» TASK REQUIREMENTS
Rewrite the lines below as a JSON list of strings, with one string for each line and any blank lines dropped.

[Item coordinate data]
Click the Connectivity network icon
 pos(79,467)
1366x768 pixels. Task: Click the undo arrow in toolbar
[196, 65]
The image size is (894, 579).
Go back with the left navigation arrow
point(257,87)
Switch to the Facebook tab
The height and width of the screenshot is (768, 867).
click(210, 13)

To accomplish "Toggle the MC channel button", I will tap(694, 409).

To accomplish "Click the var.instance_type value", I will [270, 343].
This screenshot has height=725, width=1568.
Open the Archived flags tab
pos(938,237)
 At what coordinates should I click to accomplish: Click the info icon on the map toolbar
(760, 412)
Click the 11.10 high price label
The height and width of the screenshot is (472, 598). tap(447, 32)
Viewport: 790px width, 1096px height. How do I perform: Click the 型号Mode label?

» EXERCISE OUTPUT
[
  "Click the Connectivity network icon",
  " pos(79,467)",
  "1366x768 pixels. Task: Click the undo arrow in toolbar",
  "[196, 65]",
  "The image size is (894, 579).",
  "Go back with the left navigation arrow",
  "point(257,87)",
  "Switch to the Facebook tab",
  "The height and width of the screenshot is (768, 867).",
  "click(210, 13)",
  "To accomplish \"Toggle the MC channel button\", I will tap(694, 409).",
  "To accomplish \"Click the var.instance_type value\", I will [270, 343].",
  "This screenshot has height=725, width=1568.",
  "Open the Archived flags tab",
  "pos(938,237)",
  " At what coordinates should I click to accomplish: Click the info icon on the map toolbar",
  "(760, 412)",
  "Click the 11.10 high price label",
  "The height and width of the screenshot is (472, 598). tap(447, 32)",
  "Viewport: 790px width, 1096px height. How do I perform: Click the 型号Mode label?"
]